The Federal Reserve, during the recent financial crisis and later amid the COVID-19 pandemic, bought Treasury bonds and other debt. This was part of the effort to lower interest rates and increase the money supply at a time when financial conditions were contracting and potentially squeezing the economy. Thankfully, they were successful and probably staved off a severe economic contraction. However, the Fed’s balance sheet expanded from around $4 to about $9 trillion.
The Fed officials became uncomfortable holding such a large amount of public as well as private debt. The private debt was mostly mortgages which they had purchased from Fannie Mae and Freddie Mac. Yes, this supported the housing market during these times of crisis but was not really the Federal Reserve’s ongoing responsibility. So, for more than a year the Fed has been shrinking these holdings. This is called Quantitative Tightening (QT). They do this by not replacing maturing instruments and selling back into the market others. This has the effect of taking money back out of the financial system.
The effects of a tightening financial system are seen in higher interest rates, reduced availability of credit, and potentially a contraction in the general ability to conduct business.
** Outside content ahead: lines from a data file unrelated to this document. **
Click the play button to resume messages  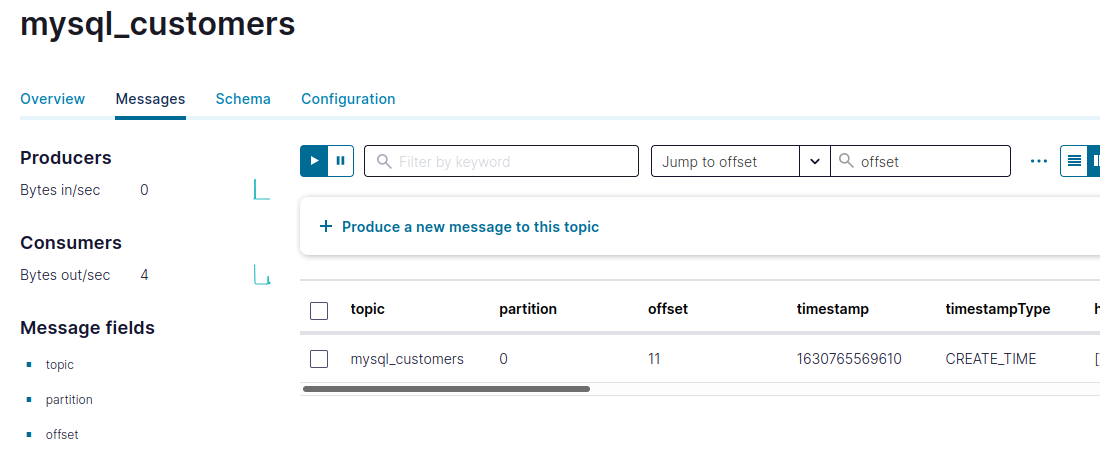click(x=314, y=161)
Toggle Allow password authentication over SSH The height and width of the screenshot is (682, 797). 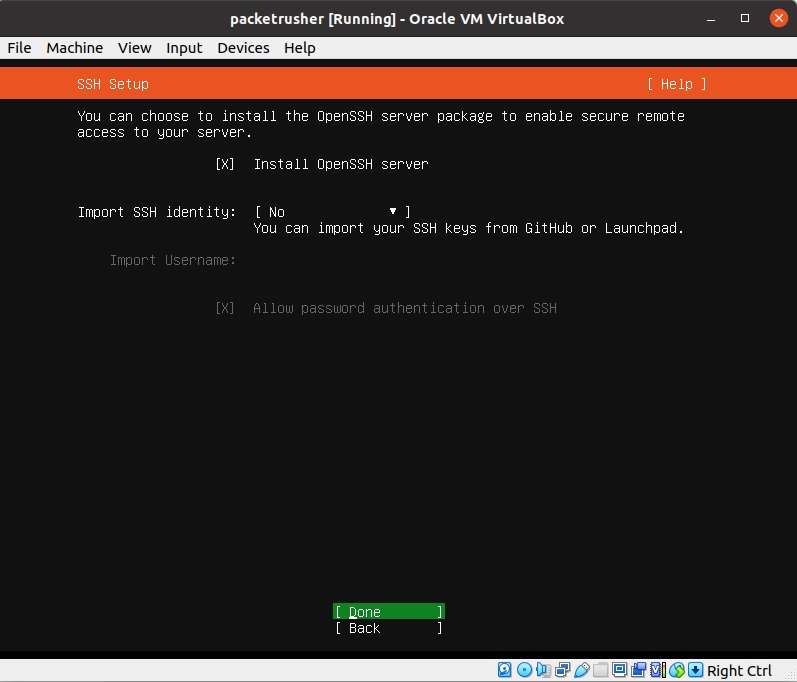225,308
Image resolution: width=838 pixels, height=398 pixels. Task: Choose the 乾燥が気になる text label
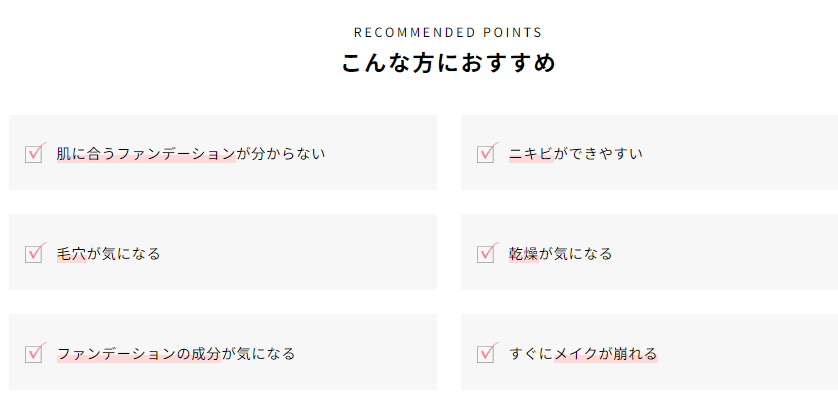tap(560, 254)
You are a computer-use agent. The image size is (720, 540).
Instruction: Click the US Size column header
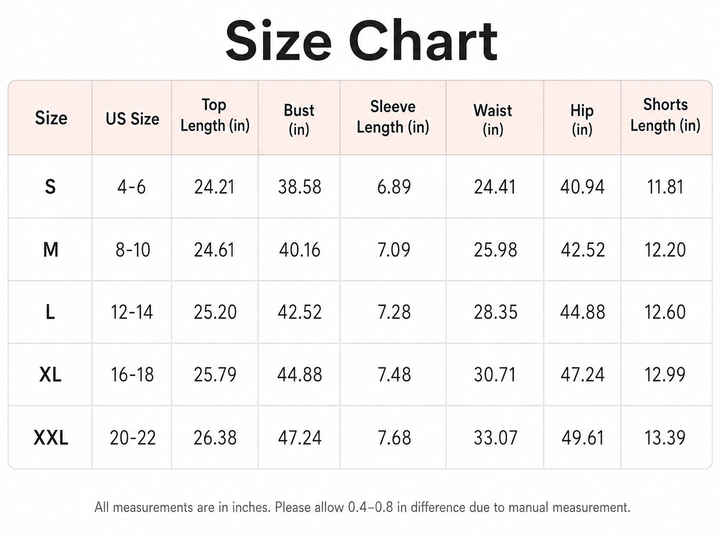click(x=132, y=118)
We are seeing this in the stock market. There simply is not as much liquidity available as there has been. Stock trading is thin, resulting in far bigger moves on less and less volume. There is more of a tendency for stocks to retreat than advance. Fewer companies lead the market as there simply is not as much money to fund higher prices.
At some point, hopefully soon, the effects of QT will diminish and the economy and everything with it will decelerate to a more sustainable rate of activity. Then, our stock market can get back to analyzing company prospects without the overwhelming effects of draining liquidity. That may be close at hand; stay steady my friends.